Questions on the material.
[A] Render this sentence from the passage on REV3L mutations into Spanish: "Thomas-Roca and collaborators showed that mutations in REV3L are responsible for a proportion of MBS patients with highly variable clinical features and no obvious genotype–phenotype correlations."
[B] In one to three sentences, use the passage on REV3L mutations to explain why the PS-MBS associated phenotype seen in one REV3L mutation carrier may be a very rare stochastic event.

An attractive candidate gene is TRIO, whose complete absence in mice causes embryonic lethality associated with abnormal development of skeletal muscle and neural tissues. Indeed, Trio deficiency caused a specific defect of myogenesis resulting in anomalies of skeletal muscle formation [30].

In fact, after consulting available genetic databases, OMIM, and PubMed, no mutations in any of the above mentioned genes have been previously reported as causing a phenotype resembling that showed by PS patients, except for one, the REV3L gene [23].

Mutations in the REV3L gene have been recently associated with Möbius syndrome (MBS) [23], a rare congenital cranial dysinnervation disorder characterized by facial palsy and variable other congenital anomalies, including pectoralis muscle hypoplasia. Thomas-Roca and collaborators showed that mutations in REV3L are responsible for a proportion of MBS patients with highly variable clinical features and no obvious genotype–phenotype correlations. Accordingly, the pectoralis muscle agenesis was observed in only one among the three MBS patients carrying heterozygous REV3L mutations [23]. The REV3L gene encodes a protein acting as catalytic subunit of DNA polymerase z, an error-prone DNA polymerase with a key role in replication of damaged DNA [31, 32]. In the absence of REV3L [33], unrepaired DNA damage triggers apoptosis via the accumulation of double-stranded DNA breaks. To explain the variability of phenotypes associated to the identified REV3L mutations in the MBS, Thomas-Roca and collaborators hypothesized that REV3L deficiency may result in a stochastic ablation of cell lineages during embryonic development, caused by replicative stress at endogenous DNA lesions and consequent DNA damage responses. According to this hypothesis, the appearance of the described PS-MBS associated phenotype in one REV3L mutation carrier may represent a very rare stochastic event. The description of a case carrying a deletion affecting the REV3L gene and showing a complex phenotype including PS without any apparent MBS signs (patient PS5) may support the hypothesis of mechanisms leading REV3L mutations to cause variable phenotypes but also seems to support a direct role of REV3L gene in pectoralis muscle development.

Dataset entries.
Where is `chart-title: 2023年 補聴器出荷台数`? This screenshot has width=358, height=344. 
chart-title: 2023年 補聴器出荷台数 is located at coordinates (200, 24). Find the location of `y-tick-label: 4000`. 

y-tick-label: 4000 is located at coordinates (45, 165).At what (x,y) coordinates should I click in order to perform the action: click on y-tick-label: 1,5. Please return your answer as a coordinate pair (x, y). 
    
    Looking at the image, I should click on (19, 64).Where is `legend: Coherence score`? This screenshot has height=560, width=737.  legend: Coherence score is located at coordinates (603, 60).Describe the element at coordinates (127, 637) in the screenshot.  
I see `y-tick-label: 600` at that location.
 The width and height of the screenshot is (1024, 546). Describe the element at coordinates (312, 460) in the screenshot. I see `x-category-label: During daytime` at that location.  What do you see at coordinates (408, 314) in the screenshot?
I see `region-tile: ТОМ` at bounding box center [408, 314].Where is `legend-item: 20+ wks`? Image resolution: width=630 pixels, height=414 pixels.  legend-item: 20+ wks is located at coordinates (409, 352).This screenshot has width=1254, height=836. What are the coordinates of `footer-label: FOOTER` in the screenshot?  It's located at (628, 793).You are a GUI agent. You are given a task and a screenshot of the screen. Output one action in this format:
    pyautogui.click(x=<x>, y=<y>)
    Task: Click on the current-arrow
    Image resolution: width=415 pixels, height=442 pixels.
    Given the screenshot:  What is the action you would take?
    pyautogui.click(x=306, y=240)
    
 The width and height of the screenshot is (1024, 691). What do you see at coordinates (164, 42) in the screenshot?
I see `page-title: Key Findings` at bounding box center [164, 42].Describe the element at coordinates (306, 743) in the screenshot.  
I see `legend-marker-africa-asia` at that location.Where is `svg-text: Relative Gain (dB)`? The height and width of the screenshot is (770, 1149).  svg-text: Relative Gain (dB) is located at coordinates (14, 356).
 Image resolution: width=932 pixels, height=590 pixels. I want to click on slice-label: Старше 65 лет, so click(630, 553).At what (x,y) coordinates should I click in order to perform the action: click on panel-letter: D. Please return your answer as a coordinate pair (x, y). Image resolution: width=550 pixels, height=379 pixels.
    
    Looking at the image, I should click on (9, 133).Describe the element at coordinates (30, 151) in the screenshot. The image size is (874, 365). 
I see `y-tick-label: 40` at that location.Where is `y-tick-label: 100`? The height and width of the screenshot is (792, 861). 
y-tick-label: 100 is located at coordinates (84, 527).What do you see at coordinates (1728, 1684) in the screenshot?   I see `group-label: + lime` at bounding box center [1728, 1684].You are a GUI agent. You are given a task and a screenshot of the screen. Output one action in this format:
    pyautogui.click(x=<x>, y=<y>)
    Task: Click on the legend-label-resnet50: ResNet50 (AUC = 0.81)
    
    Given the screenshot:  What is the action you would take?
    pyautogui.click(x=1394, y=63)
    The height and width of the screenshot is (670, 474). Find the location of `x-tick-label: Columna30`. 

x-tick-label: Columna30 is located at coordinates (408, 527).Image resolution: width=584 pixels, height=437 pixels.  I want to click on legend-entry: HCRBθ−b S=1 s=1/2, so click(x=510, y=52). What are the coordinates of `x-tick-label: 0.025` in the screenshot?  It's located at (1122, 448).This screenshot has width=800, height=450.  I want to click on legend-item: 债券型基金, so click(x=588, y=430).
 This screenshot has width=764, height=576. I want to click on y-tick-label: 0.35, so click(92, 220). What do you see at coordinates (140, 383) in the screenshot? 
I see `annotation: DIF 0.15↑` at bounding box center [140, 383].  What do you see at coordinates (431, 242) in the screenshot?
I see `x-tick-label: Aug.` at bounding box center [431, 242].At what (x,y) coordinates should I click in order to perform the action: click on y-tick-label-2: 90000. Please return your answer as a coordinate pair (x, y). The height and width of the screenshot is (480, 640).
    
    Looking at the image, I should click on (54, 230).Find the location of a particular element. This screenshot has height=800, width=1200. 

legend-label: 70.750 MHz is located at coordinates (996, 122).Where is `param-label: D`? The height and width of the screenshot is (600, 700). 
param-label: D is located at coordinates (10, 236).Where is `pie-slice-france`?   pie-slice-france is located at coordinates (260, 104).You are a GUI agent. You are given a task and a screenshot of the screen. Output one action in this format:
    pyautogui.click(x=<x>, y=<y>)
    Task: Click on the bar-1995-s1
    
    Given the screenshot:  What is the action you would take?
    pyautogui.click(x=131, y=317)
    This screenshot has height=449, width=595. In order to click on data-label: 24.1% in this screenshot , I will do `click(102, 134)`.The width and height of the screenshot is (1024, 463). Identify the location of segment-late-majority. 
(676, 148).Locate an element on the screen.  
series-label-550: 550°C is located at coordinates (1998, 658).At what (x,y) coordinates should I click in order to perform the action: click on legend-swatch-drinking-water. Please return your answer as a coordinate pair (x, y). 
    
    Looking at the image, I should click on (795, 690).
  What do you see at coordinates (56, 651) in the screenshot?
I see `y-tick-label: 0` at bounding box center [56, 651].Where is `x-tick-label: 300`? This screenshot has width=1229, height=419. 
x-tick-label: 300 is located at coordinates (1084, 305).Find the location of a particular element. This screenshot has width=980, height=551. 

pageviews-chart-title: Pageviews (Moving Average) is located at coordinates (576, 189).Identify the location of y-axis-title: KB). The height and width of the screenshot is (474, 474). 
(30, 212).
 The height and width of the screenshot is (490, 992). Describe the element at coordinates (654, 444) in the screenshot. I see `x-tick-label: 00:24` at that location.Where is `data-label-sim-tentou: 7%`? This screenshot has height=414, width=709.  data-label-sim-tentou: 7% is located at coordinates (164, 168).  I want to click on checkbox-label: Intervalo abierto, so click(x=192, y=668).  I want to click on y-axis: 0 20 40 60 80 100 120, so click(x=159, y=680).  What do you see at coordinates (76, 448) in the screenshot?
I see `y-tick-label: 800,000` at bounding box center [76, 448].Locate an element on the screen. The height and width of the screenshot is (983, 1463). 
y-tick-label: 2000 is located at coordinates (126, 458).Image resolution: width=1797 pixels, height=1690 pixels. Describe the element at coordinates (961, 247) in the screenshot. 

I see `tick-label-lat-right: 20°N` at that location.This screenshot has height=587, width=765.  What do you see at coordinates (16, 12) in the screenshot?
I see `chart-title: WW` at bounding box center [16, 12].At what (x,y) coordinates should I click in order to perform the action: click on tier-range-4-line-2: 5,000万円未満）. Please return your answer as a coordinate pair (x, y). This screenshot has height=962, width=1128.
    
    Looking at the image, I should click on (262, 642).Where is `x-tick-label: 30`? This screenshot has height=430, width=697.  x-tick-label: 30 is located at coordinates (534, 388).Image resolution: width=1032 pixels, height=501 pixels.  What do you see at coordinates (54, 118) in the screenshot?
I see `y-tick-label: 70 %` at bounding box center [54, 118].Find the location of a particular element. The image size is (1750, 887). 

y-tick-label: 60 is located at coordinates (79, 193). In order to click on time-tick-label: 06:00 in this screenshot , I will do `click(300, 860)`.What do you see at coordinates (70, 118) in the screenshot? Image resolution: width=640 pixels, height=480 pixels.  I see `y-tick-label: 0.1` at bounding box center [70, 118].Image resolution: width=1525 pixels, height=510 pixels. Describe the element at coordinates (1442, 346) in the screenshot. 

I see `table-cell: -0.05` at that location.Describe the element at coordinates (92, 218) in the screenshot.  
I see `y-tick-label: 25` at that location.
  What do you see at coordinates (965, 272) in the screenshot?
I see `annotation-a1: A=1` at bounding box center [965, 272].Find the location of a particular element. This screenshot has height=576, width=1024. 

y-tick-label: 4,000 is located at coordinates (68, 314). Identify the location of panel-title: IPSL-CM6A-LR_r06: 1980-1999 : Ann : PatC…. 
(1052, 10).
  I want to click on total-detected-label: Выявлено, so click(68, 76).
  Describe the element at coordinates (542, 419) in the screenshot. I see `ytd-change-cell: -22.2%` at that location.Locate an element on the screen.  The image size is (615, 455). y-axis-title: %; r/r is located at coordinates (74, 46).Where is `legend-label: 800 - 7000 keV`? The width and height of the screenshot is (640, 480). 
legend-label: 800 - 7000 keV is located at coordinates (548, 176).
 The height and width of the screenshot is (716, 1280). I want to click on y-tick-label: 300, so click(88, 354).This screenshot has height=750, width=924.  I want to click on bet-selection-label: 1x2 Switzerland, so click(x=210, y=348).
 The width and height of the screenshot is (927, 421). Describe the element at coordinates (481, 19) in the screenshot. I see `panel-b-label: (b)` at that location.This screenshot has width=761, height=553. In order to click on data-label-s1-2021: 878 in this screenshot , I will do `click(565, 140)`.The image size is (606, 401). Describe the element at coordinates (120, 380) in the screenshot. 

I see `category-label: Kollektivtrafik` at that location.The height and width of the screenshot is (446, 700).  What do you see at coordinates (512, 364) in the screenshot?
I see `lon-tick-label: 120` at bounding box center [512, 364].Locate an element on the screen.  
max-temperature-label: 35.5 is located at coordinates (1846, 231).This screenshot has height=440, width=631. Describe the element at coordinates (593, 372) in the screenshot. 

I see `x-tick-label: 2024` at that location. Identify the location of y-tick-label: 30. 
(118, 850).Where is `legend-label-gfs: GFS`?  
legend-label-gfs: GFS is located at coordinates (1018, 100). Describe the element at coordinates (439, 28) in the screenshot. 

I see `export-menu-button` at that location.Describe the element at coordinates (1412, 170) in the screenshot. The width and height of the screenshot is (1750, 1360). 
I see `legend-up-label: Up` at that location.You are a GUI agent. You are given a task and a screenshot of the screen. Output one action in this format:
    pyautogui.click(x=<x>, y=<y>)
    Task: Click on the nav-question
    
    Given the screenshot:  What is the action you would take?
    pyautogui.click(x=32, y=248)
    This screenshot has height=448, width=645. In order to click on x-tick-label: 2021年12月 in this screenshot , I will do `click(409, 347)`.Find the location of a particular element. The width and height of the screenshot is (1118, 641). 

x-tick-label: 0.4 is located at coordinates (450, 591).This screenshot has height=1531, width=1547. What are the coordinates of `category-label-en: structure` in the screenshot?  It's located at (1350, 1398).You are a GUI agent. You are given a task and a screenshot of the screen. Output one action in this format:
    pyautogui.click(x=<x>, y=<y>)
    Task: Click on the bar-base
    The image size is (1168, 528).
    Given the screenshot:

Set of answers.
[A] Thomas-Roca y colaboradores demostraron que las mutaciones en REV3L son responsables de una proporción de los pacientes con MBS con características clínicas muy variables y sin correlaciones genotipo-fenotipo evidentes.

[B] Thomas-Roca and collaborators hypothesized that REV3L deficiency may cause a stochastic ablation of cell lineages during embryonic development. This ablation would come from replicative stress at endogenous DNA lesions and the DNA damage responses that follow. Because the loss of cell lineages would be random, the PS-MBS phenotype in that one carrier may be a very rare chance outcome.